I love the month of November.
It’s not because I wait all month to shove my face with my mom’s dry turkey and canned vegetables or the fact that the semester is winding down. I love November because the men around campus are letting their facial hair grow wild and untamed.They ditch the razors and try to prove their masculinity by participating in No-Shave November. Personally, this is better than devouring any pie.
For one month out of the year men who usually are clean shaven are parading their inner lumberjack, and I enter creep mode.
Beards are the first thing I notice on a man, and in the month of November there are plenty of men to notice. There’s just something about a man with a beard that turns me on. It is the epitome of a man, and my wish at 11:11 a.m. and 11:11 p.m. on 11/11/11 was for every man in world to participate next year so I can see beards of all shapes and sizes.
Even the men who can’t grow a proper beard should participate and stand proud behind patchy, scrawny beards that penetrate their chin. It is a man’s best accessory and they should never leave the house without them.
November is the perfect time to start tossing out the razor because a beard is not only for fashion, but it can also keep the bottom half of your face warm on cold days.

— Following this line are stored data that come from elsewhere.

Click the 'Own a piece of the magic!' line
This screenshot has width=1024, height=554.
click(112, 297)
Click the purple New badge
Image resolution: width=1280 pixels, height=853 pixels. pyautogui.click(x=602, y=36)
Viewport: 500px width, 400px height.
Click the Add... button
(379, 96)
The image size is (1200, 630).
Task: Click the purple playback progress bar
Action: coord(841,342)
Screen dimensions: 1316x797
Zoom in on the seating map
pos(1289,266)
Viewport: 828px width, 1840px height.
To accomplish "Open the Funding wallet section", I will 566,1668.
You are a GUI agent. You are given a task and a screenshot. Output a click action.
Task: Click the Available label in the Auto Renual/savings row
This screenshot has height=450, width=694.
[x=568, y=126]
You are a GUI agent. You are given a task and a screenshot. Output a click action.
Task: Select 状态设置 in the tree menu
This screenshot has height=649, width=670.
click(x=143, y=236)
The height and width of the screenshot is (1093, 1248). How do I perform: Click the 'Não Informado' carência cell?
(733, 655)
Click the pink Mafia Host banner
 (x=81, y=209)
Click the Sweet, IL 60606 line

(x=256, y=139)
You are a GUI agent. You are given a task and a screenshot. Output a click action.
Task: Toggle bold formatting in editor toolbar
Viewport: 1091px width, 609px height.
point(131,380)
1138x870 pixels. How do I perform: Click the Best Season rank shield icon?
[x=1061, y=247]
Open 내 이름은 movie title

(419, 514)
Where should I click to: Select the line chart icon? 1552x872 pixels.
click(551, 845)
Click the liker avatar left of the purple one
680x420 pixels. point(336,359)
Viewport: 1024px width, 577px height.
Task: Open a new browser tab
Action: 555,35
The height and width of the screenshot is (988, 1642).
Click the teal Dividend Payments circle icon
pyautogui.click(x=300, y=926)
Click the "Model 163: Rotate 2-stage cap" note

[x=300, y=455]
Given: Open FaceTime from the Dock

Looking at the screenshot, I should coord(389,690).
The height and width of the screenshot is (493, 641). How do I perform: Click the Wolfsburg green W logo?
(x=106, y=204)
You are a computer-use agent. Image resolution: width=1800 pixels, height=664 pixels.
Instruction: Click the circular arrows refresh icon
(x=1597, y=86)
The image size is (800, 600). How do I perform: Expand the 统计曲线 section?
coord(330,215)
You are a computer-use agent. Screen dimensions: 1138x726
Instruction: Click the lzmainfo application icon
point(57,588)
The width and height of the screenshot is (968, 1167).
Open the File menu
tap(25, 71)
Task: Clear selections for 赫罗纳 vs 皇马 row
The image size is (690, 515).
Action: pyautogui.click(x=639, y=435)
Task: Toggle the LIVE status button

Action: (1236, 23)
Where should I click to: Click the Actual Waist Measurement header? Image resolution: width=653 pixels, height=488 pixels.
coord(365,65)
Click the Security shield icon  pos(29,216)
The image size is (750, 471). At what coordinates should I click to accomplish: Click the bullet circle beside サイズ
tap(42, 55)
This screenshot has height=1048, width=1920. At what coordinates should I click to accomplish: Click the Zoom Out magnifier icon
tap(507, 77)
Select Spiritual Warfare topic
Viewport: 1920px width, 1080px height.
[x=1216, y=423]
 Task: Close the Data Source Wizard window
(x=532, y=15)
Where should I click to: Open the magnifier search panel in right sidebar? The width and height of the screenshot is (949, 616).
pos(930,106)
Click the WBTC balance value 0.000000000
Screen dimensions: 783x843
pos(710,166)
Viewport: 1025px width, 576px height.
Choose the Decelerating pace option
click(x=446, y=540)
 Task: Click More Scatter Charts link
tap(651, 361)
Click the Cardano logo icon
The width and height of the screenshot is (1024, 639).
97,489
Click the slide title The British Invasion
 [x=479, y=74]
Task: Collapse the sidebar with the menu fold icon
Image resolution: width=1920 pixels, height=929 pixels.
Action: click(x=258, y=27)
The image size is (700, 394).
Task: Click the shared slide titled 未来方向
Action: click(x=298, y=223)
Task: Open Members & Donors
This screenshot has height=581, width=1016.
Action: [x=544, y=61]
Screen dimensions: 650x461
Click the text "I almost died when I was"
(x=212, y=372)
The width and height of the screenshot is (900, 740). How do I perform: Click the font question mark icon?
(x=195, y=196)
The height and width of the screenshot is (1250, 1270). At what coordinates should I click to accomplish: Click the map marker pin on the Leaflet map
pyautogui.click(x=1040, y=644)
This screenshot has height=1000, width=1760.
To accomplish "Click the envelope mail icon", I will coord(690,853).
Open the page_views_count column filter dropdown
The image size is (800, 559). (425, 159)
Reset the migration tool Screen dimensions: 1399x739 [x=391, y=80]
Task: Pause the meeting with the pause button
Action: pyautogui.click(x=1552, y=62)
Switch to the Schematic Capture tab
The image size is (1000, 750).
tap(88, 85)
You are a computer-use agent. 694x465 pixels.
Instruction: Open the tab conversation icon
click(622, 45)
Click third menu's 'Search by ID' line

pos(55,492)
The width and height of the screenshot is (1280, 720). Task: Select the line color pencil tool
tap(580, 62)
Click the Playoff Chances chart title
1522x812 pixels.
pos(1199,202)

In past years I have been thoroughly impressed with the beards I’ve seen on campus and around town, but this year I have barely seen anyone letting their beard shine. Gentlemen, please do not forget that this test to your manhood only lasts one month then you can trim and style it anyway you see fit.
You can trim it off your neck and let it rest on your cheeks and chin only, you can leave a soul patch or leave a small mustache. Be creative with your facial hair, but under no circumstance leave as thin chin strap. That suits no one.
Set yourself apart from the women who can’t grow a beard, do me a favor and grow your facial hair.
Also, do yourself a favor and shampoo it.